第10回J.バトラー研究会(3/14)のお知らせ

 2021年3月14日(日)午後2時~4時30分にて、下記の報告を主体とした科研費による標記の研究集会をZoomにより開催いたします。

 報 告:バトラーによる良心の権威の擁護をめぐって
報告者:水野俊誠氏(慶応義塾大学・非;本研究会メンバー)
 バトラーは、人間本性は三層の構造になっていると考えていた。最下層に個々の欲求、情念、情愛という単純な傾向、第二層には、自己愛(自分自身の幸福への一般的欲望)の原理と仁愛(社会の安全と善への一般的欲望)の原理、最上層には、良心あるいは反省の原理がある。
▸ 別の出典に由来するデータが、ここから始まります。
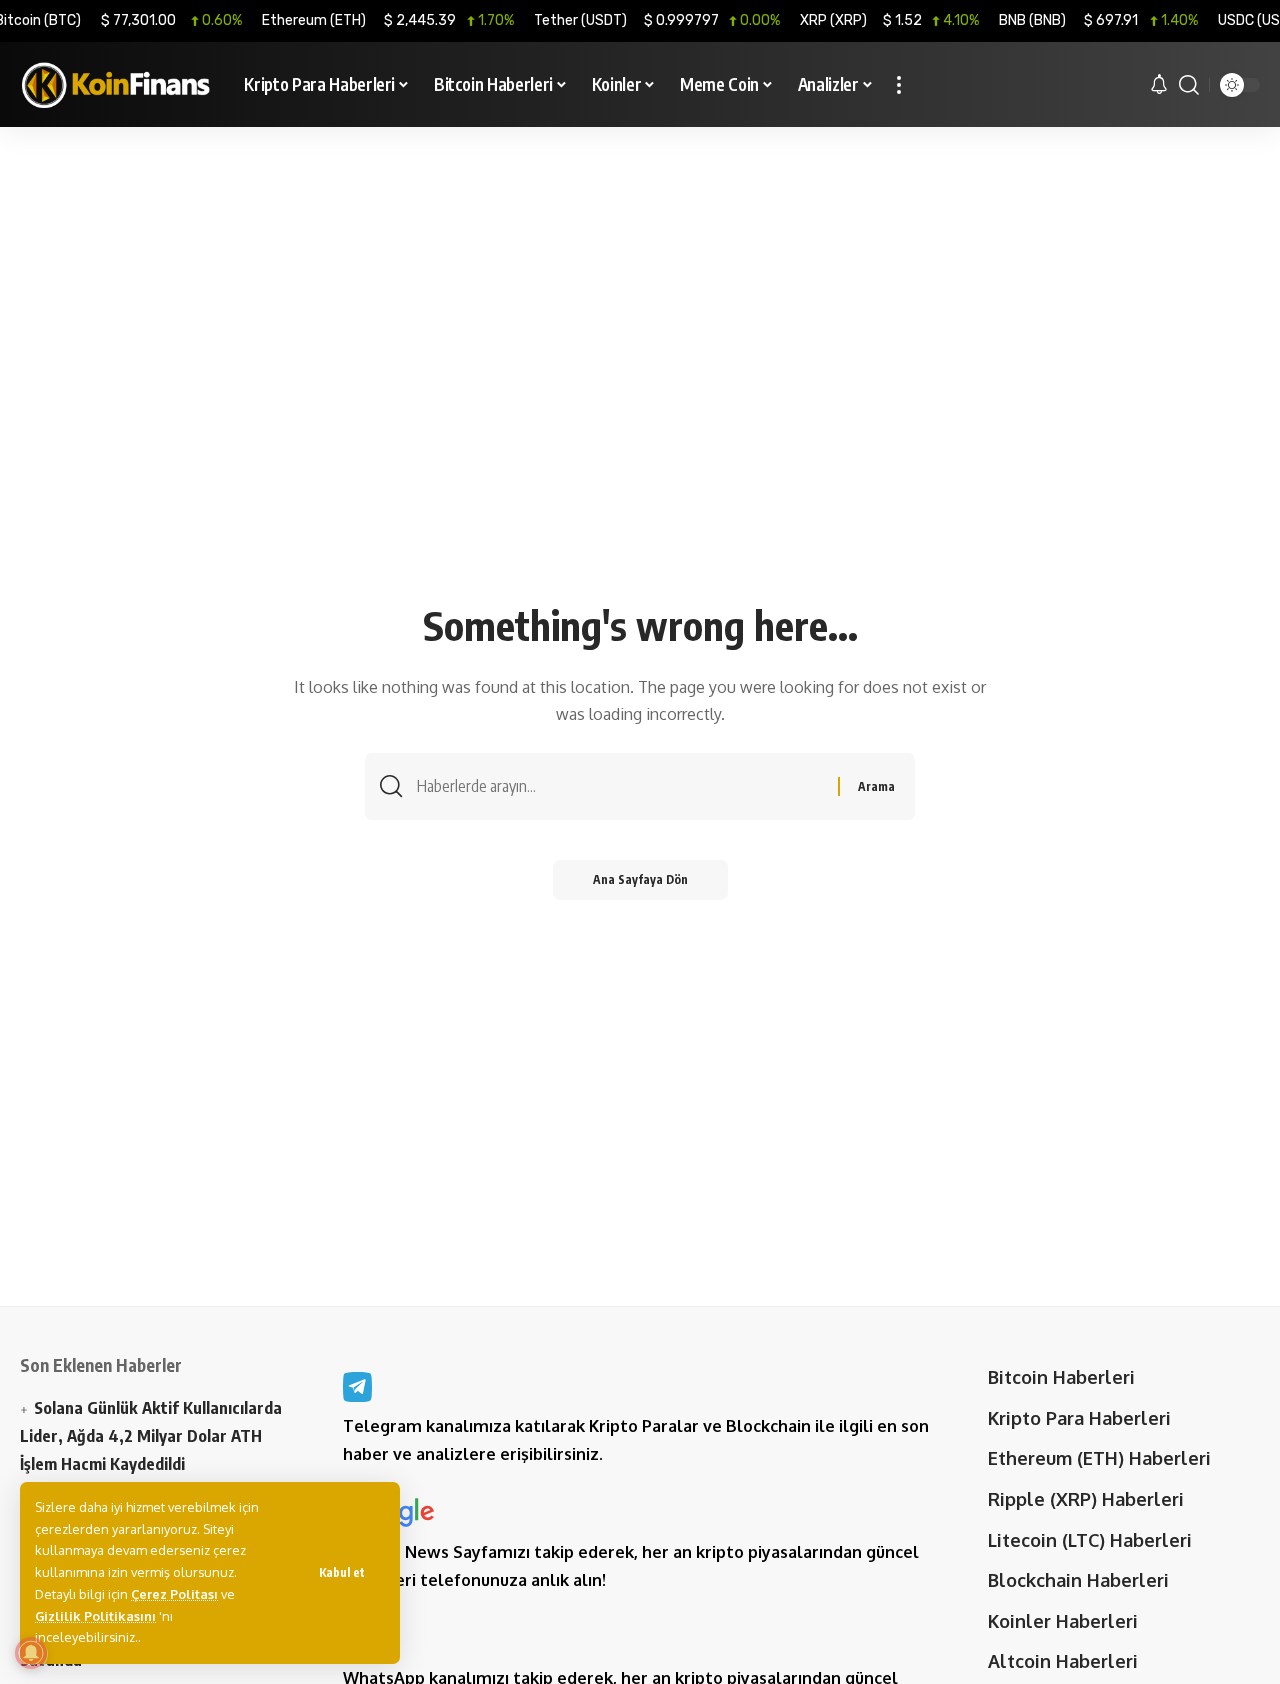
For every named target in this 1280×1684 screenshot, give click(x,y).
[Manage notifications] (31, 1653)
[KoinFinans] (116, 85)
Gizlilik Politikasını (95, 1616)
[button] (342, 1573)
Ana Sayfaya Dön (640, 879)
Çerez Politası (174, 1594)
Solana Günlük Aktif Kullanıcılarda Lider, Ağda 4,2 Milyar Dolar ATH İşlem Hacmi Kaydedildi (151, 1435)
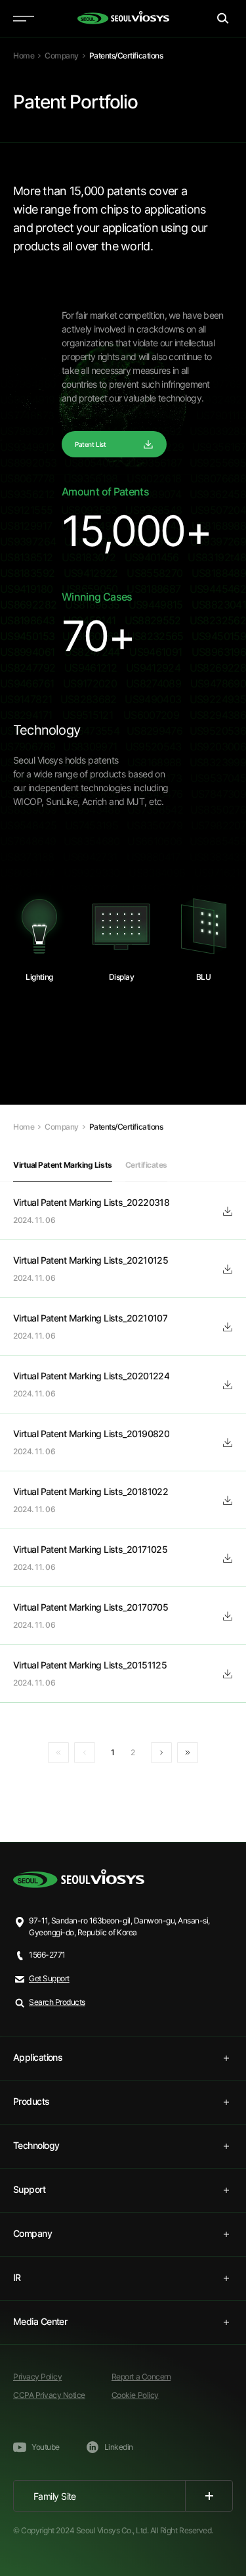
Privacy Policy (37, 2376)
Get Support (49, 1978)
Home (23, 55)
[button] (62, 1165)
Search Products (57, 2002)
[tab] (123, 2058)
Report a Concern (141, 2376)
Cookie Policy (135, 2395)
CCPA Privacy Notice (49, 2395)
良心とは、人が自らの心情、
気質、行為を区別し、それらを是認または否認する原理であり、人間本性の他のすべての構成要素を指導し統制する権威を有する。ではバトラーはこの権威を有するという自らの見解をどのように擁護しているのだろうか。代表的な解釈であるダーウォルの解釈、ミラーの解釈、ウエッジウッドの解釈を検討して、この問いに答えることにしたい。(以上、報告者から送付の「要旨」の要約:参考、水野俊誠「バトラーによる良心の権威の用語をめぐって」『エティカ』13号、慶応義塾大学倫理学研究会、2020年)

 バトラーは、説教者・神学者・思想家として理神論批判や蓋然性論などによってヒュームをはじめ、商業社会が拡大する18世紀ブリテン知性史全般に多大な影響を与えたにもかかわらず、忘れられた思想家になりかかっています。当時の思想状況とそれ以降の展開についてご関心ある方々の参加を歓迎致します。

 参加希望の方は、詳しい「案内」を横浜国大経済学部のホームページに掲載いたしましたので、

https://www.econ.ynu.ac.jp/hus/econ/25931/2_25931_1_0_210215015215.pdf

にてミーティングURL、ID、パスワードの入手方法などをそこでご確認ください。

 なお、Zoom開催でのセキュリティを考慮し、研究会メンバーを含め、前日(3/13)までに横国大HPで指示されているフォームにて参加申し込みをされた方々に、当日(3/14)午前中に参加に必要な上記データを送信致します。

有江大介(科研・研究代表者;横浜国立大学・名)
追伸:次回の研究会は、新年度の連休明け頃に18世紀sermonへの文学/書誌学的アプローチについて、ゲストによる報告(実際のタイトルはTBA)を予定しています。